In a world with shit reboots and bad soft reboots, it's kinda nice to see a sequel that treats its source material with respect. The basic plotline is the Jumanji board game changes itself into a video game after realizing that kids in 1996 don't play board games anymore. One kid gets trapped in Jumanji in 1996, and then the game is lost until 2017 when four more kids in detention join the game (similar to how the board game caught up the rest of the players in the original movie). The game sucks the players into the jungle, which is made explicitly clear is the same magical jungle that Robin Williams was trapped within for the first Jumanji.
The rest of the movie plays out as if it's a video game. Characters have popups telling them what they're good at or bad at (in the case of the Rock, he has no weaknesses; in the case of Kevin Hart, his weakness is cake which makes him explode), and everyone starts with three lives that get depleted as the game moves along. The "we're in a game" trope is used to justify some truly ridiculous stuff, all the teenagers-stuck-in-adult-bodies get valuable life lessons, and they even save the kid from 1996 who turns out to grow up into Colin Hanks.
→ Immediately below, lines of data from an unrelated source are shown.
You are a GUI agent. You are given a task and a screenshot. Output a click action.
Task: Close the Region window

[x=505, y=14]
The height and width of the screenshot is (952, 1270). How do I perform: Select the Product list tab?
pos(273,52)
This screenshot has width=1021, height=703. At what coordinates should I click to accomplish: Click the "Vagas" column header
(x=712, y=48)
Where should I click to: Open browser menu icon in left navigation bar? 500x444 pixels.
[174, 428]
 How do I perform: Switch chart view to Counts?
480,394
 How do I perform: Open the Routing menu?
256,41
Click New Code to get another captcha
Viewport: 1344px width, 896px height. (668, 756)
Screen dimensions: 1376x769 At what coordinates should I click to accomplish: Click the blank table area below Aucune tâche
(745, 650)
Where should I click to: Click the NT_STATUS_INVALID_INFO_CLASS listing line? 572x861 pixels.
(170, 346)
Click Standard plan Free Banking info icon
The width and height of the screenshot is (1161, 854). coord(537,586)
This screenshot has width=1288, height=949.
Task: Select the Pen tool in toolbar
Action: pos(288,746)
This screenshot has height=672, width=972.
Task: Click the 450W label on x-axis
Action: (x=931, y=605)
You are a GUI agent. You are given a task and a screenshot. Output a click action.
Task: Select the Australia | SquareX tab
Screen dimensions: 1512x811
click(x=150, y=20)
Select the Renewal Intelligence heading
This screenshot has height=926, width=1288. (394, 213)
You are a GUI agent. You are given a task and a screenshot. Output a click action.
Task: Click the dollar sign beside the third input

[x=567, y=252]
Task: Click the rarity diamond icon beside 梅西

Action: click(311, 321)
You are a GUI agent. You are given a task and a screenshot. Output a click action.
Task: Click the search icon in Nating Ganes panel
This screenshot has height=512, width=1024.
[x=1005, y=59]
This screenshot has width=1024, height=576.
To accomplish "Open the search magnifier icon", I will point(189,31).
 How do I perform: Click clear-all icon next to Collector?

I wasn't huge on the action in the movie. It was perfectly fine, of course, but shot with too much shaky cam as seems to be action norms these days. Even after George Miller reminded how action is supposed to be filmed in Fury Road, too many directors are making their cameras bounce around like a three year old on Christmas morning. However, I did enjoy the comedy turns - three really funny men were cast in the leads with The Rock, Kevin Hart, and the absolutely scene-stealing Jack Black, and I learned that Karen Gillan has decent comedic timing. The movie's gimmick was well-executed and heart-felt. It's silly and stuff, but you can't ask for more from a fun comedy film that has a nice message for the kids watching who are about to be teenagers.
And I will admit, it's hilarious watching Dwayne Johnson go from hamming it up while pretending to be a 16 year old insecure Jewish kid into the video game's dynamic and "smouldering" persona, then immediately switch back. Fantastic stuff.